Will was well above the age of most of his younger Clef Club peers who fought in Europe, so was not eligible to serve. However, after the war ended in late 1918, he was called to France by James Reese Europe where he arranged and played with or conducted Europe's band in Paris and surrounding towns. Among others in that legendary outfit were Willie "The Lion" Smith [playing drums, not piano], Sidney Bechet [playing clarinet in his pre-soprano sax days], and entertainer Tom Fletcher. After returning to the U.S. in 1919, Will was appointed as an assistant conductor to Will Marion Cook's New York Syncopated Orchestra. He toured with them at times over the next three years, including a command performance for King George V in England. Also performing on and off with the group was the operatic soprano Abbie Mitchell. Tyers spent his summers at the beautiful and luxurious Mount Washington Hotel (opened in 1902) in Bretton Woods, New Hampshire with his own orchestra in the Cave Grill. The rest of his time he worked as an arranger for hire for many publishers who sought his services. Among them, his old employee Joseph Stern, Leo Feist, Shapiro/Shapiro & Bernstein, and the G. Ricordi company. If that wasn't enough, he also participated in the declining days of vaudeville as a sometimes musical director and arranger for the white dance team of Billy Rock and Frances White, including their final show together in 1919.

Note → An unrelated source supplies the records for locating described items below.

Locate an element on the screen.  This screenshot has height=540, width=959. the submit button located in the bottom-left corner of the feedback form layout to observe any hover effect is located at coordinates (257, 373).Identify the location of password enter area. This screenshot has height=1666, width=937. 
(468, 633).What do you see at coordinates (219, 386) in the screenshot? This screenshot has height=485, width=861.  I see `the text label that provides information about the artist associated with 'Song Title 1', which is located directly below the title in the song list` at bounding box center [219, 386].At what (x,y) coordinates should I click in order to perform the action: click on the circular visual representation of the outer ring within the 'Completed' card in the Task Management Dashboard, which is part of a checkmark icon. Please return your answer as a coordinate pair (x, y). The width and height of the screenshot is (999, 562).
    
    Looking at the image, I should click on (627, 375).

By the time of the 1920 census, Tyers had been again divorced, or at least indicated that in the enumeration, and his father was now residing with him in Harlem. Will was working as a musician and studio teacher on West 136th Street. He would copyright one final composition in 1921. In failing health, his final summer in 1923 was primarily spent at the Mount Washington Hotel. Will Tyers died of acute pneumonia in Manhattan the following spring at age 54. Curiously, his obituary in the New York Age claimed he was the "only race member" of ASCAP, although by this time there had been a few others admitted. Another curiosity is that in spite of his alleged divorced status on the 1920 census, he may still have been legally married to Lena, also mentioned as his widow in the obituary. His estate was left to a "friend," Miss Vera Young, including royalties, his bank account, and the contents of his apartment. To further complicate things and draw suspicion toward Vera, the will was dated April 17, one day before his death. However, after a court battle, Lena was able to re-obtain the legal rights to at least some of the estate. Copyright renewals started appearing around 1930 with her name as the "widow of the author," and continued for at least 15 years. She survived to 1973, having never remarried, and is buried at Woodlawn Cemetery in the Bronx section of New York with her late husband.
Will Tyers' legacy goes far beyond his compositions, as he made it possible for many black composers to proudly see their works in publication and hear them shine in performance, helping to break many racial barriers in publishing and performance.